(Exercise requirements):
Your answer must consist solely of the lines from the start of the entries below through the line with "Click the search", unchanged.

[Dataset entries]

----

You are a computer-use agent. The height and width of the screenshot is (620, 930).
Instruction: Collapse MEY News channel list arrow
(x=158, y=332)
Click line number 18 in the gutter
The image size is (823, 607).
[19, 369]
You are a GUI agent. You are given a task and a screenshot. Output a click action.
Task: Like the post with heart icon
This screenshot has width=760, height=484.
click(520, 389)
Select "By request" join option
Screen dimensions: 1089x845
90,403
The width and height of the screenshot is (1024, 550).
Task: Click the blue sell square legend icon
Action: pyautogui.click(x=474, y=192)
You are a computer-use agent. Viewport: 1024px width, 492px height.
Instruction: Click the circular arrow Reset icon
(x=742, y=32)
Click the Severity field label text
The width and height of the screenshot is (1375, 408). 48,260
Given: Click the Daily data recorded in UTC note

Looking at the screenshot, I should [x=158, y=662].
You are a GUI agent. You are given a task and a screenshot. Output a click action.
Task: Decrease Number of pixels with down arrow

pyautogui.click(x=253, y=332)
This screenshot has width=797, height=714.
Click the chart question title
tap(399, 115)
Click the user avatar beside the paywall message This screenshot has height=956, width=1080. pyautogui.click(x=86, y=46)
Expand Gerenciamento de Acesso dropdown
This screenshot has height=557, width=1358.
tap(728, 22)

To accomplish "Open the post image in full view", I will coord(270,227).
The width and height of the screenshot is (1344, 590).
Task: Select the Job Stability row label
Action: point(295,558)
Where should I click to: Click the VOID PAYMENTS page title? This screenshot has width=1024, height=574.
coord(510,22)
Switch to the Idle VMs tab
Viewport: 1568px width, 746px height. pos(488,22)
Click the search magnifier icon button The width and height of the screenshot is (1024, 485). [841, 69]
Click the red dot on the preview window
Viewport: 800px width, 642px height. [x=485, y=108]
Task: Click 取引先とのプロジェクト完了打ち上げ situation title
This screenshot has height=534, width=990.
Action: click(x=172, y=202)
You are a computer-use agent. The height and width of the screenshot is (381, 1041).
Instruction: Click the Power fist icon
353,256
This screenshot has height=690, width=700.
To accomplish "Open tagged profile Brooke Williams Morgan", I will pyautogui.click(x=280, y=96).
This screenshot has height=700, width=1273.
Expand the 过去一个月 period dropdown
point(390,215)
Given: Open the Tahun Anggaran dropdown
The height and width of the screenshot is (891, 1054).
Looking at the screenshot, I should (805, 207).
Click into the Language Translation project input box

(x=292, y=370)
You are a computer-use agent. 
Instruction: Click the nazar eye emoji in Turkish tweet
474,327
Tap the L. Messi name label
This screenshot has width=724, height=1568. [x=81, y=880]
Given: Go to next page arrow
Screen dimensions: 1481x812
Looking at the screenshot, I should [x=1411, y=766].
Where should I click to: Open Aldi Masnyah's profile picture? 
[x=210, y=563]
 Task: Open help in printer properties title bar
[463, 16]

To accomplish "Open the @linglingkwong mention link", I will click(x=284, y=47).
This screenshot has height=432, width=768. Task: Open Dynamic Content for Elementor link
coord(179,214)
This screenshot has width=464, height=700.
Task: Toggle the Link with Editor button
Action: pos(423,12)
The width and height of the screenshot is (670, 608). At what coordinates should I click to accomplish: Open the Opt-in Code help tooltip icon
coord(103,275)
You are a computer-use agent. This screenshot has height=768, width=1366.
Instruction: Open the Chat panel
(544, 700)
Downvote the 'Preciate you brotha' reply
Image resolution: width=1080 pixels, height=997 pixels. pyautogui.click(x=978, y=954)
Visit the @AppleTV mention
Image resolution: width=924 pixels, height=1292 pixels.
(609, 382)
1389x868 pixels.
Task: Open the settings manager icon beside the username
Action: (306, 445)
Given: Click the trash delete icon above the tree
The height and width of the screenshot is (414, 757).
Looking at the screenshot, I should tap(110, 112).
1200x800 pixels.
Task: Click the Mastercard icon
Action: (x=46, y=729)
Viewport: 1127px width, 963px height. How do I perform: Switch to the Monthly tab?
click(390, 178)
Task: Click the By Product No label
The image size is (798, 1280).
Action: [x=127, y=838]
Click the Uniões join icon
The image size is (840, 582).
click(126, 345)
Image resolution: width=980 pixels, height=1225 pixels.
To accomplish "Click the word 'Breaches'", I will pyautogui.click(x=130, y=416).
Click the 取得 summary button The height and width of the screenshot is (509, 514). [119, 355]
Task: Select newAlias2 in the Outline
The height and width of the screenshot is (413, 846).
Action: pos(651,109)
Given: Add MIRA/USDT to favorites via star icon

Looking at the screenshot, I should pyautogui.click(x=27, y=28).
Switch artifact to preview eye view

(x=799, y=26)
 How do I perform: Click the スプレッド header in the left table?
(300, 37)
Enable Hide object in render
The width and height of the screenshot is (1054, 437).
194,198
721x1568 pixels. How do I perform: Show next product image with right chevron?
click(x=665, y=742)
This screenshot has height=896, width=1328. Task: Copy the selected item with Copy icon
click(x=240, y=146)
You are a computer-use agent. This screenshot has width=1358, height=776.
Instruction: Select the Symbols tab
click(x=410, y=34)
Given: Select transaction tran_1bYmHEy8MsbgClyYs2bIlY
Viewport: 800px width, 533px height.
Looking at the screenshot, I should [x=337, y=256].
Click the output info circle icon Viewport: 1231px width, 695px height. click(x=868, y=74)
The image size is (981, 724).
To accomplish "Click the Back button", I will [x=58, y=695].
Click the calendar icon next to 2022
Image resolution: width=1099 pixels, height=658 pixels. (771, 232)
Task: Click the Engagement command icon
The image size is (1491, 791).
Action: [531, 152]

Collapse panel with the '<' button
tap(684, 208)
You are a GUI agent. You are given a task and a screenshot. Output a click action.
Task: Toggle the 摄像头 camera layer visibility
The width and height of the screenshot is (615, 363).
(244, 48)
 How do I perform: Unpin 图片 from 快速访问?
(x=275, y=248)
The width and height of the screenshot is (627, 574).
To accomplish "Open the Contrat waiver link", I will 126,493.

----

(Exercise solution):
You are a computer-use agent. The height and width of the screenshot is (620, 930).
Instruction: Collapse MEY News channel list arrow
(x=158, y=332)
Click line number 18 in the gutter
The image size is (823, 607).
[19, 369]
You are a GUI agent. You are given a task and a screenshot. Output a click action.
Task: Like the post with heart icon
This screenshot has width=760, height=484.
click(520, 389)
Select "By request" join option
Screen dimensions: 1089x845
90,403
The width and height of the screenshot is (1024, 550).
Task: Click the blue sell square legend icon
Action: pyautogui.click(x=474, y=192)
You are a computer-use agent. Viewport: 1024px width, 492px height.
Instruction: Click the circular arrow Reset icon
(x=742, y=32)
Click the Severity field label text
The width and height of the screenshot is (1375, 408). 48,260
Given: Click the Daily data recorded in UTC note

Looking at the screenshot, I should [x=158, y=662].
You are a GUI agent. You are given a task and a screenshot. Output a click action.
Task: Decrease Number of pixels with down arrow

pyautogui.click(x=253, y=332)
This screenshot has width=797, height=714.
Click the chart question title
tap(399, 115)
Click the user avatar beside the paywall message This screenshot has height=956, width=1080. pyautogui.click(x=86, y=46)
Expand Gerenciamento de Acesso dropdown
This screenshot has height=557, width=1358.
tap(728, 22)

To accomplish "Open the post image in full view", I will coord(270,227).
The width and height of the screenshot is (1344, 590).
Task: Select the Job Stability row label
Action: point(295,558)
Where should I click to: Click the VOID PAYMENTS page title? This screenshot has width=1024, height=574.
coord(510,22)
Switch to the Idle VMs tab
Viewport: 1568px width, 746px height. pos(488,22)
Click the search magnifier icon button The width and height of the screenshot is (1024, 485). [841, 69]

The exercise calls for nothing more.